本研究は、国立研究開発法人国立がん研究センター 研究所 腫瘍免疫研究分野/先端医療開発センター 免疫TR分野 西川博嘉 分野長(名古屋大学大学院医学系研究科 微生物・免疫学講座 分子細胞免疫学 教授併任)と、大阪大学大学院医学系研究科 呼吸器・免疫内科学分野 熊ノ郷 淳 教授、九州大学大学院医学研究院 泌尿器科学分野 江藤正俊 教授、種子島時祥 医師らの研究チームで実施しました。また、研究の一部は小野薬品工業株式会社との共同研究として実施されました。
なお本研究成果は、米国科学雑誌「Science Immunology」に、日本時間2021年11月13日付けで掲載されました。
用語解説
*1 PD-1阻害薬
PD-1 は免疫細胞上に発現する免疫チェックポイント分子であり、樹状細胞やがん細胞に発現する PD-L1 や PD-L2 と結合することで、免疫細胞の働きを抑制する。PD-1阻害薬治療により PD-1が PD-L1 と結合しなくなることで、免疫細胞が本来の働きを取り戻し、がん細胞を攻撃するようになると考えられている。
*2 体細胞変異(Tumor mutation burden: TMB)
体細胞変異とは、遺伝的なDNAの変異とは異なり、分化や生育の過程で後天的に獲得したDNA変異のことを指す。
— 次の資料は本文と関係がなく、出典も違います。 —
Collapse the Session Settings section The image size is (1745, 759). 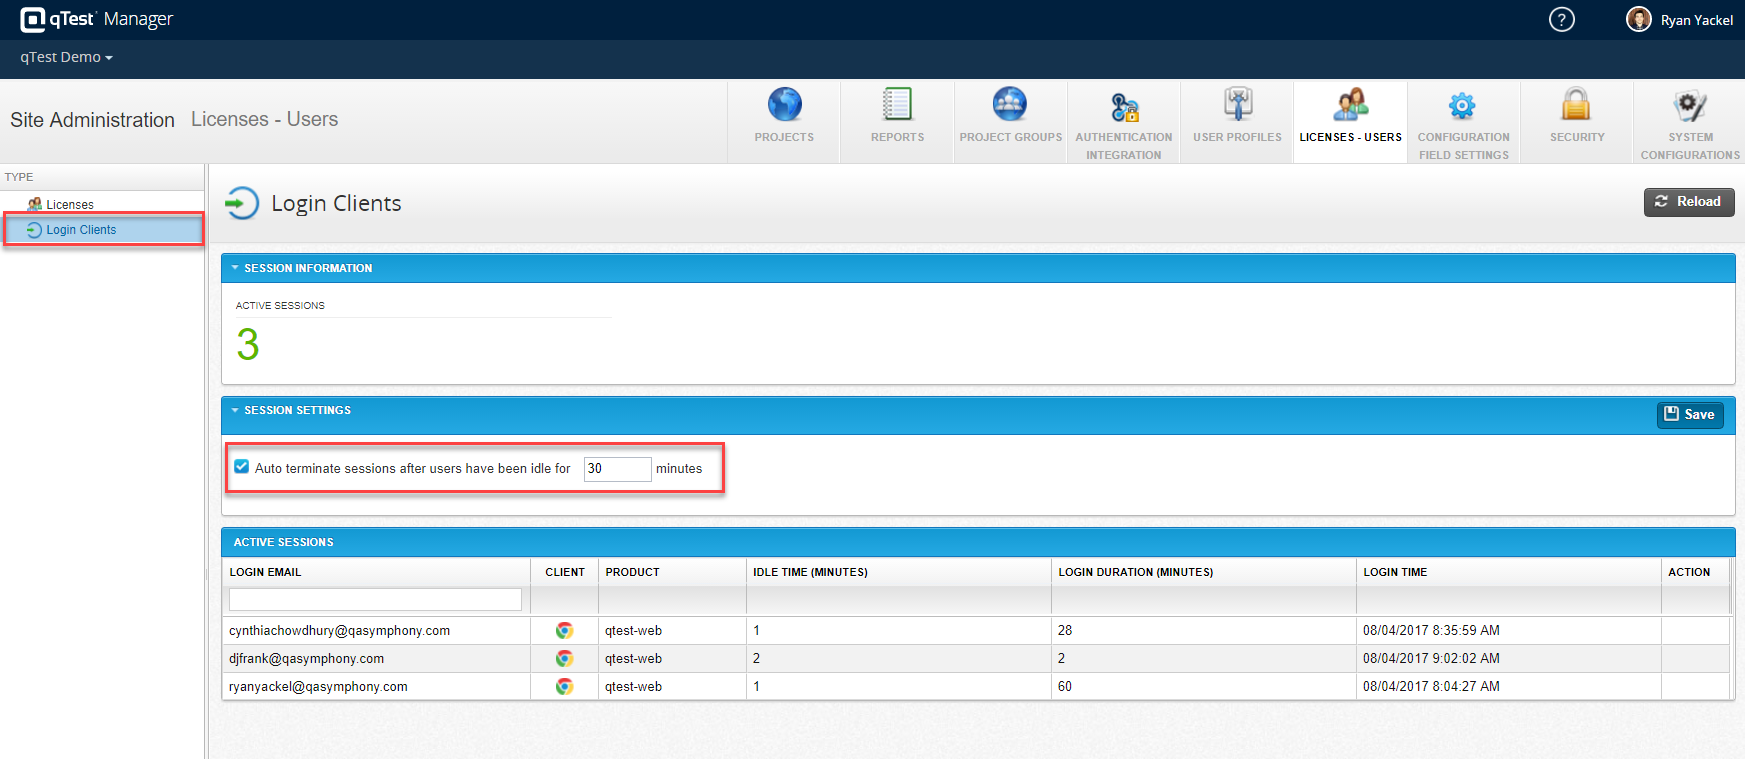(236, 410)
がんの原因となる体細胞変異(ドライバー遺伝子変異)を特定することもできる。
*3 WNT/βカテ二ン経路
胚発生とがん増殖に関わるシグナルネットワークで、細胞の増殖や分化など多様な機能を果たす。様々ながん種において、WNT/βカテ二ン経路が活性化していることが知られている。
*4 CD8陽性細胞障害性T細胞
リンパ球T細胞のうちの一種で、異物になる細胞(ウイルス感染細胞、がん細胞など)を認識して破壊する。キラーT細胞とも呼ばれる。
*5 CCL4(C-Cケモカインリガンド4)
免疫細胞(単球、B細胞、T細胞)など多種多様な細胞によって産生され、炎症および免疫調節において重要な役割を果たす。